[Items from a dataset]

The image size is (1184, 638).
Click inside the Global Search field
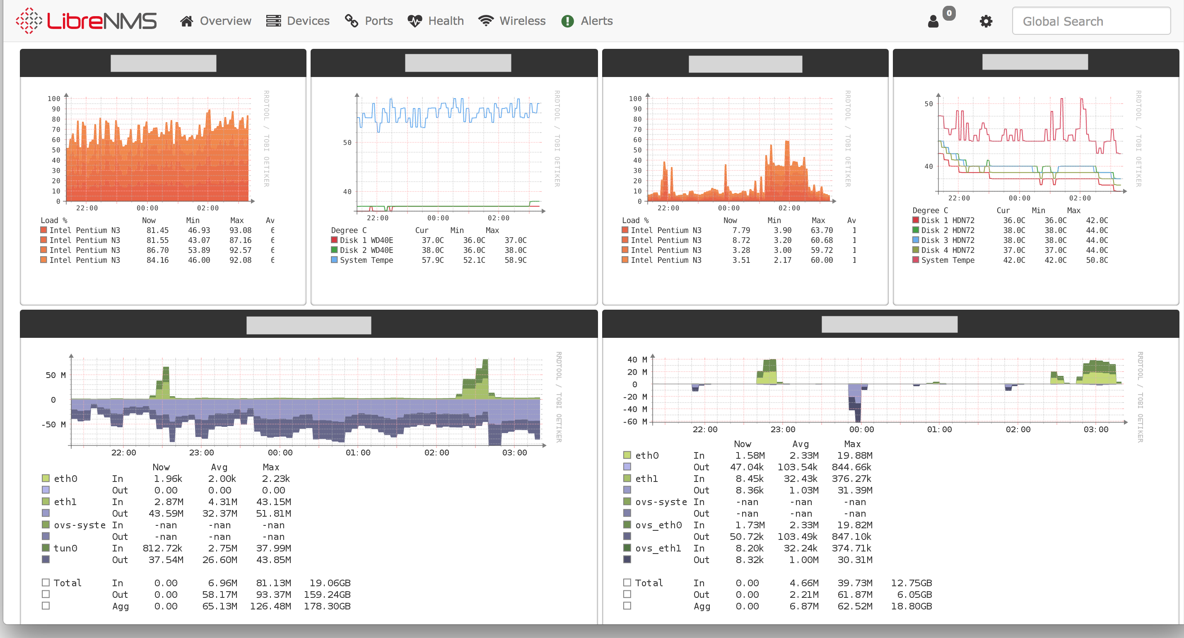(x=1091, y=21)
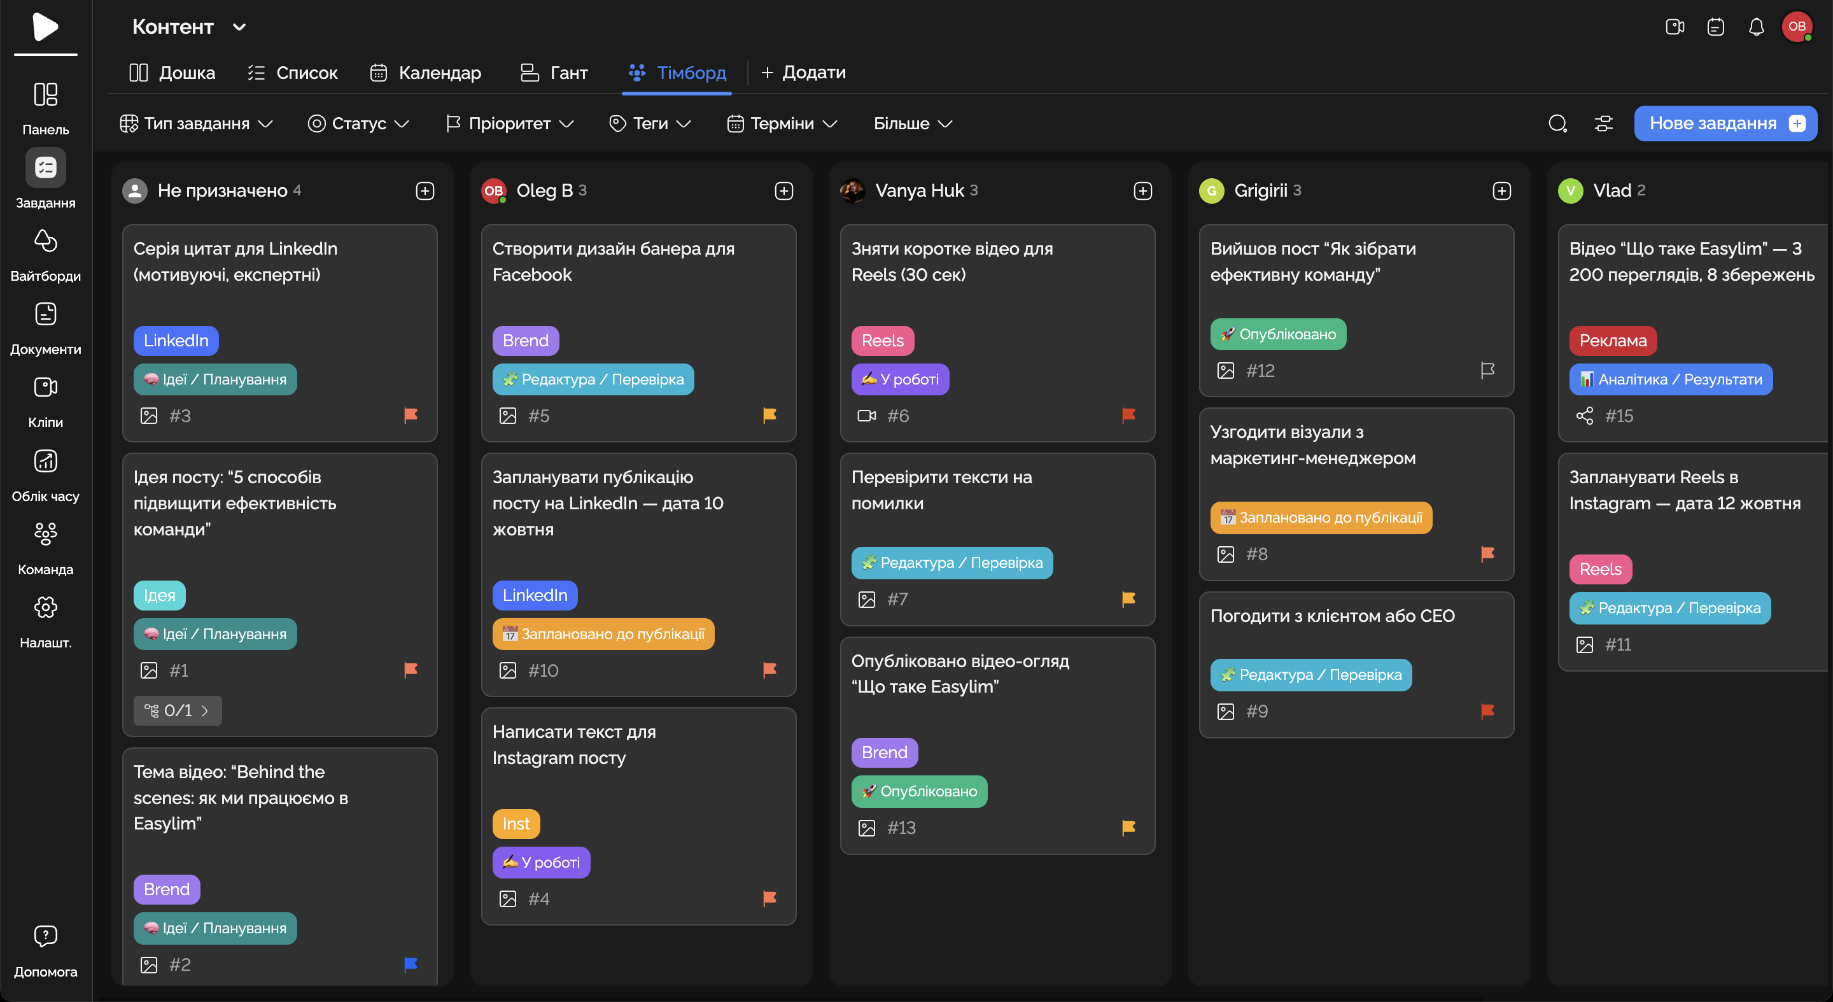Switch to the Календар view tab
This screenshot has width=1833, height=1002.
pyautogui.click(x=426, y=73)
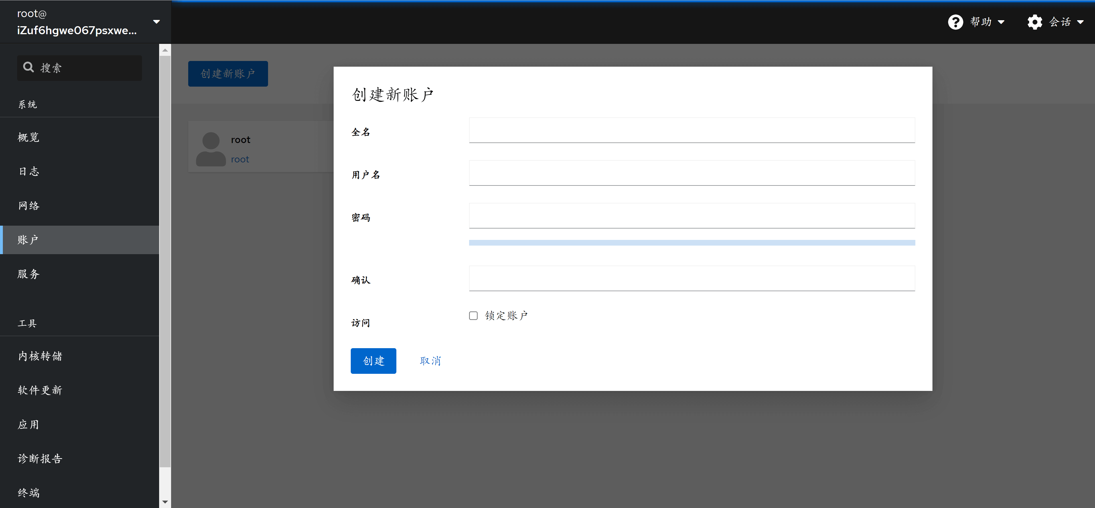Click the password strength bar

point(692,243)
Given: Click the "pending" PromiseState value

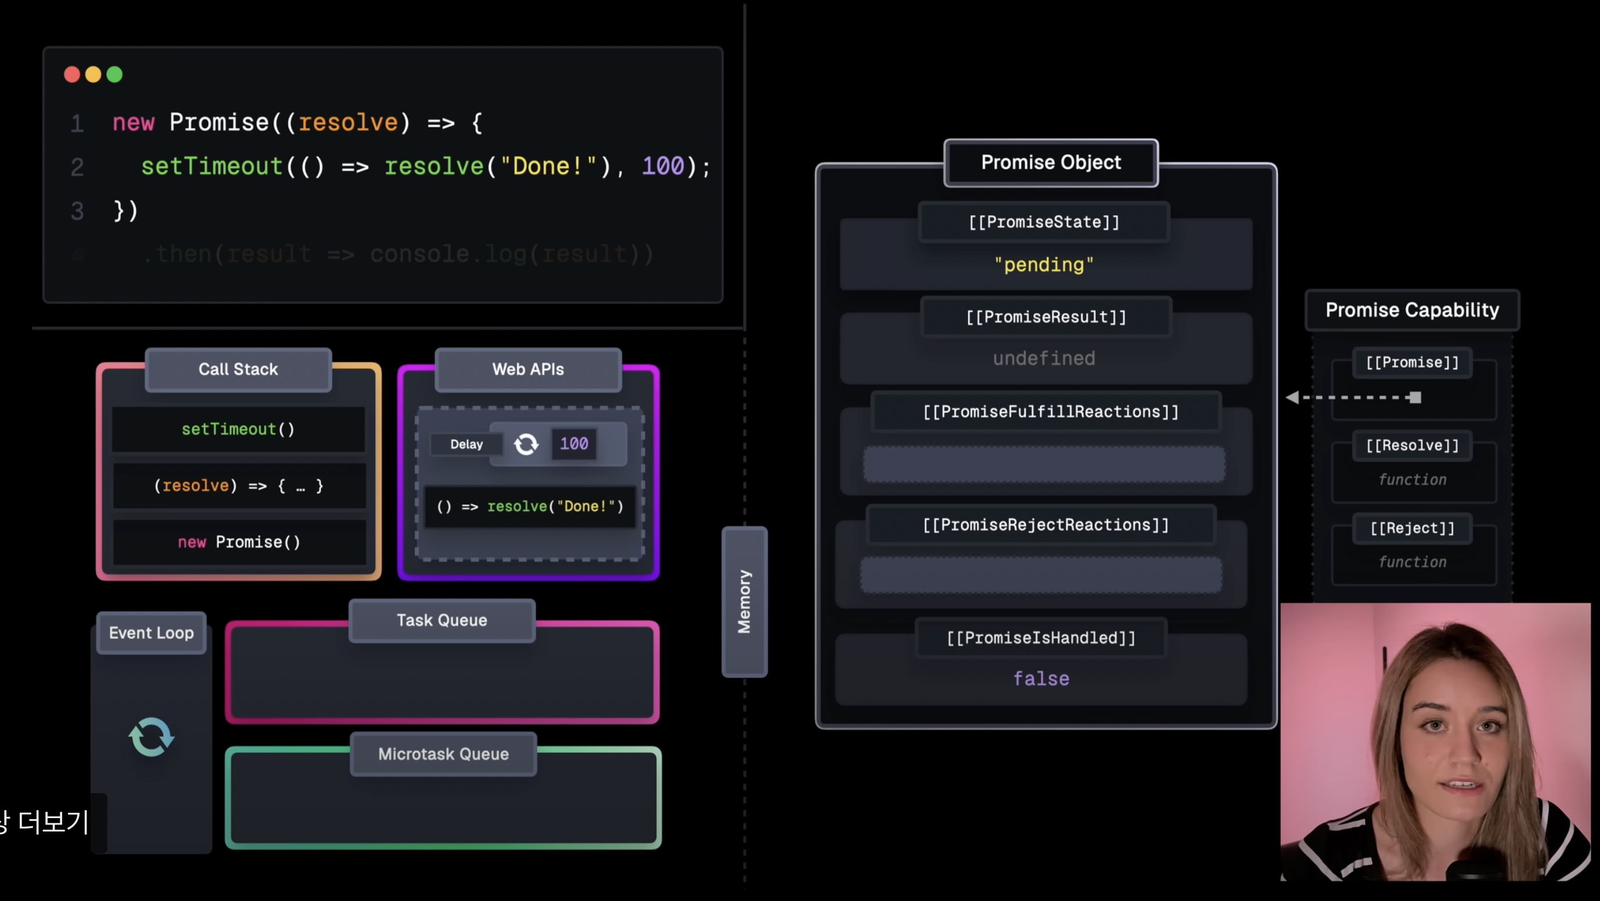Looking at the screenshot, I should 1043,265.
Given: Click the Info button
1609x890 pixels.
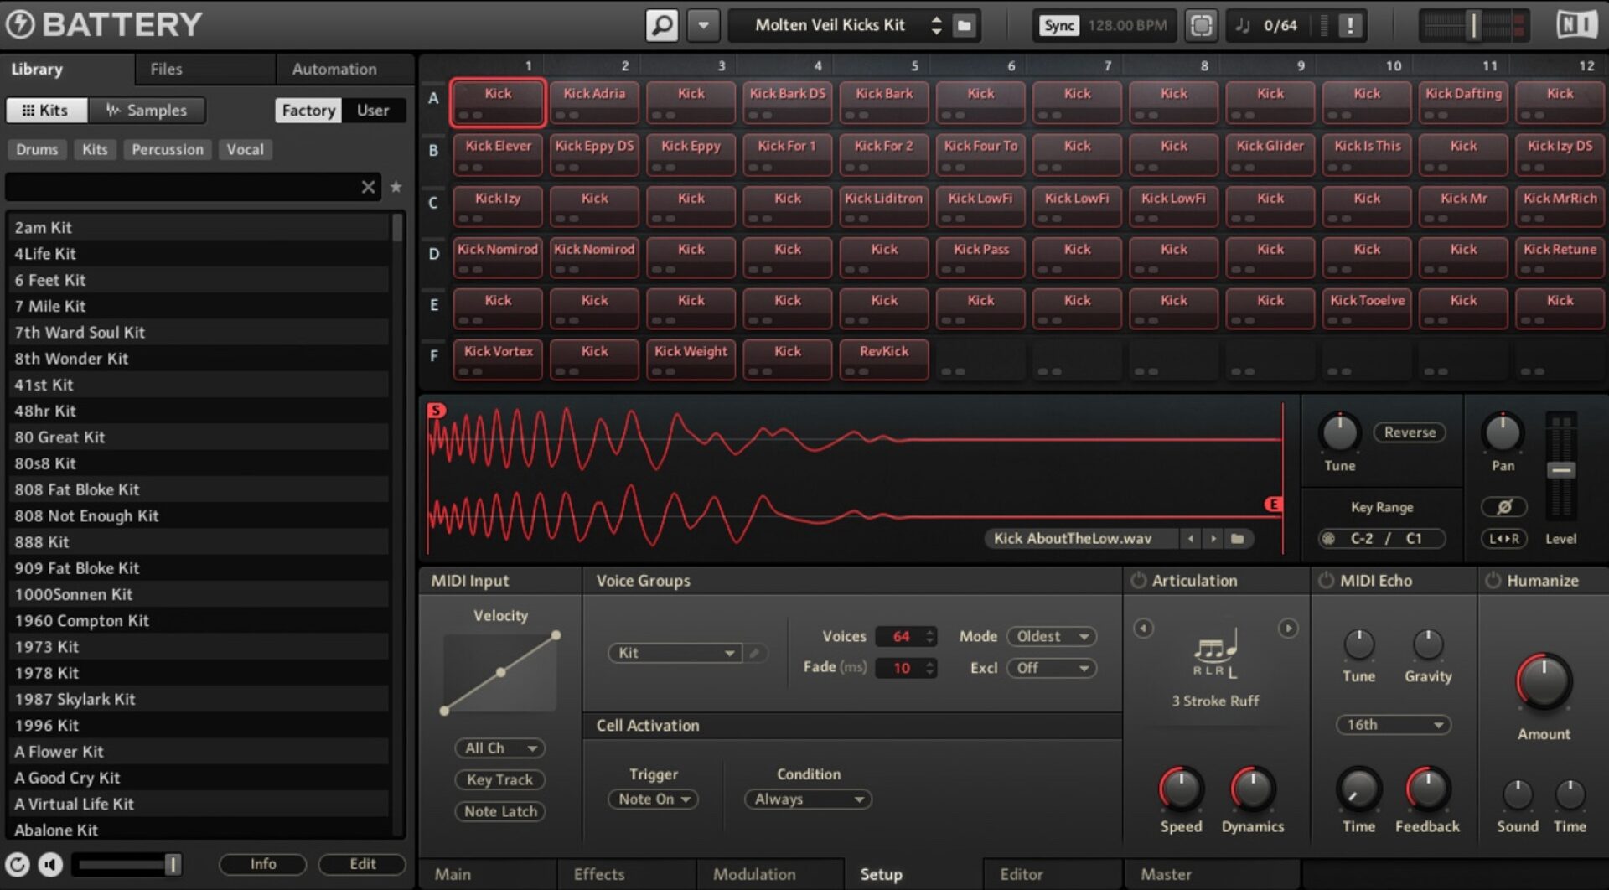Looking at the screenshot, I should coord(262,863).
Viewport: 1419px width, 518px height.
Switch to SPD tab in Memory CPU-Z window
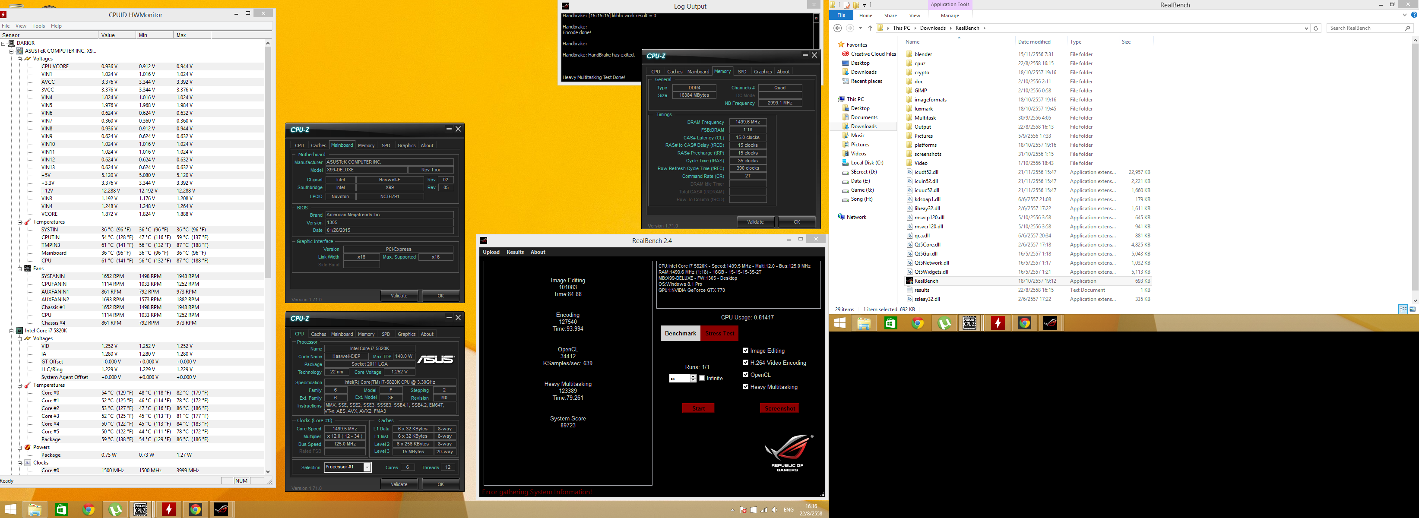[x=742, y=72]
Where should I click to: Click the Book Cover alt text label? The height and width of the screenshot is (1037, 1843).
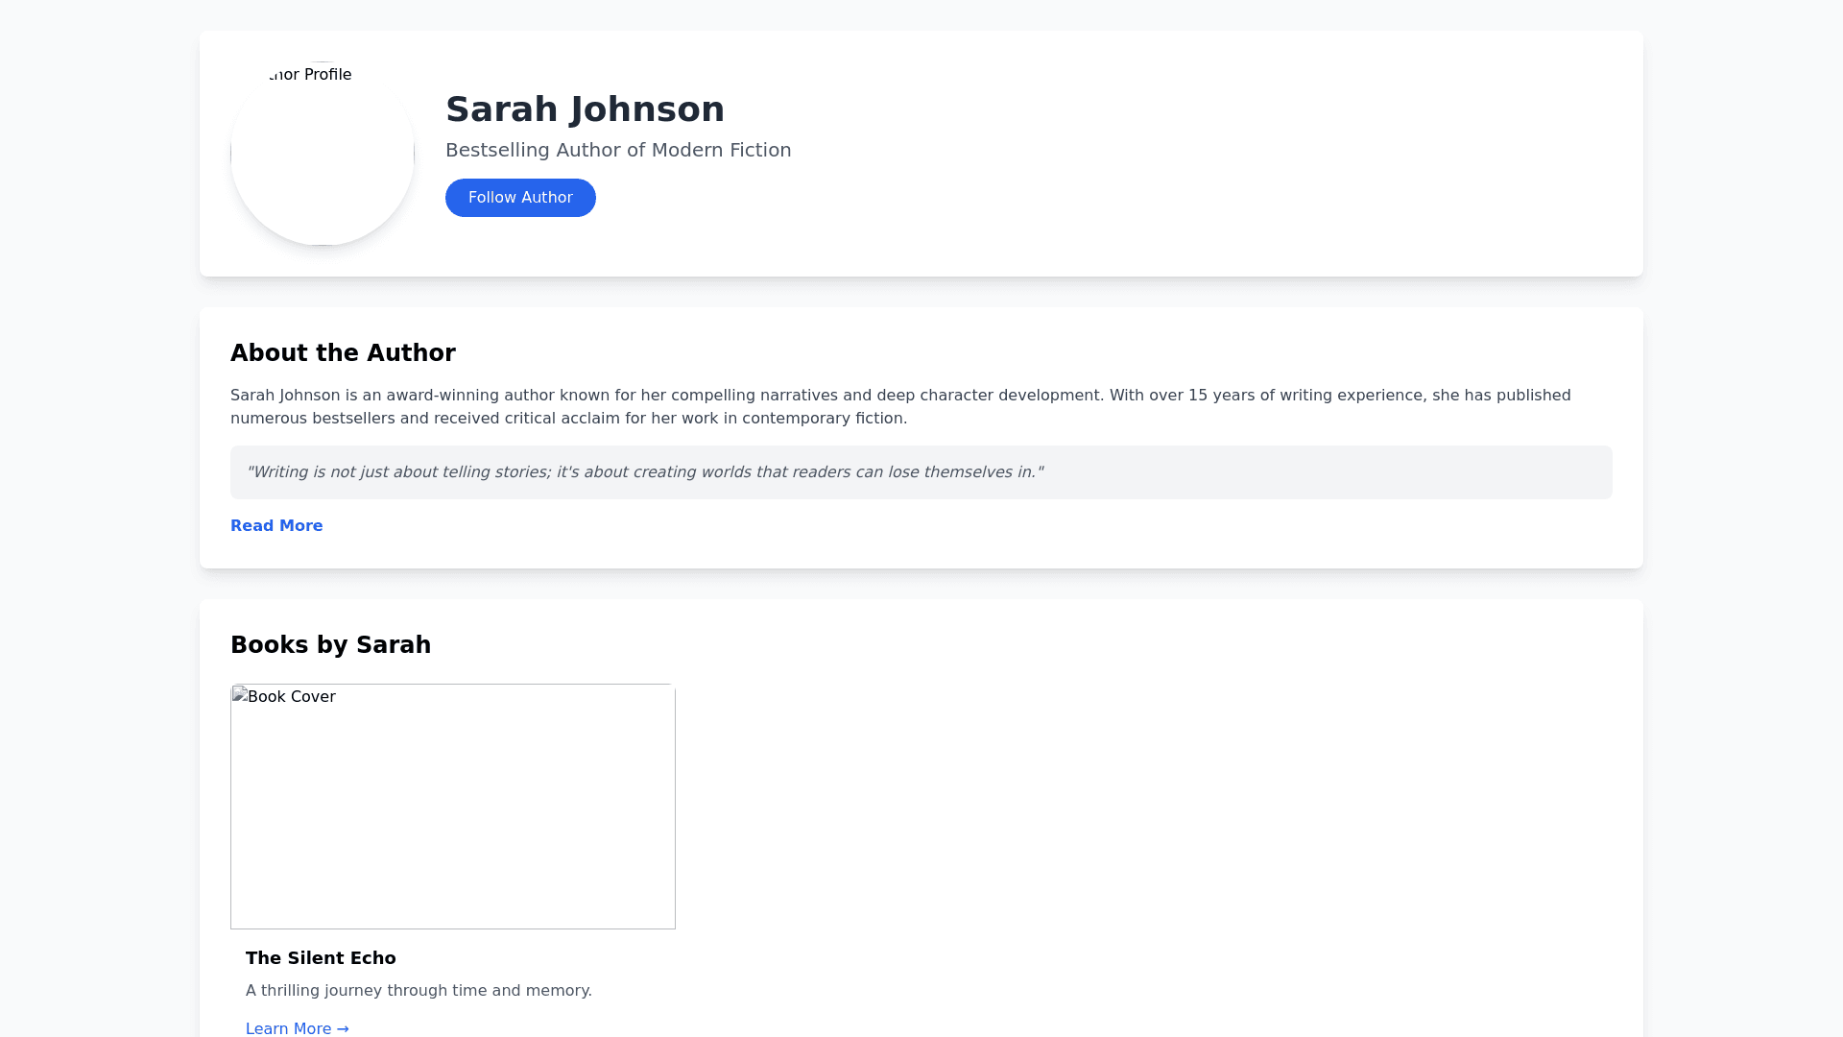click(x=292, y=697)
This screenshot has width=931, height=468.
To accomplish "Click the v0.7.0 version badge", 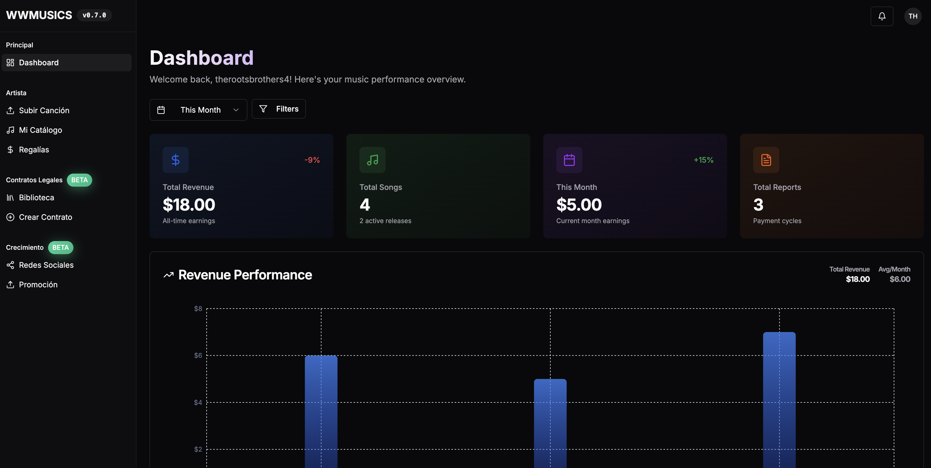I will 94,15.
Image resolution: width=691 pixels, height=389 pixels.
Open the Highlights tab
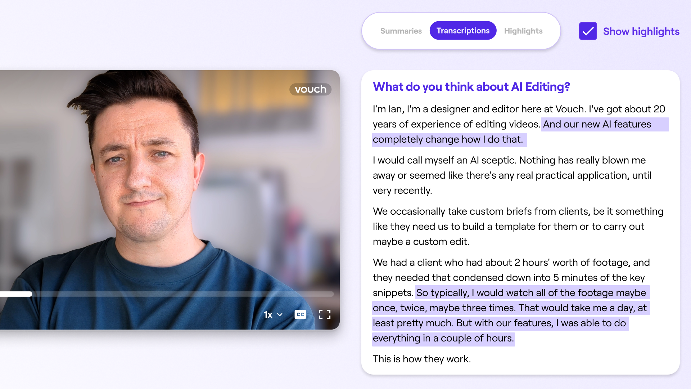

__What this task involves__. Repeat exactly the lines above, from the line containing "Image resolution: width=691" through the last line of the records, inclusive; omit any pictures.

__Result below__.
Image resolution: width=691 pixels, height=389 pixels.
Open the Highlights tab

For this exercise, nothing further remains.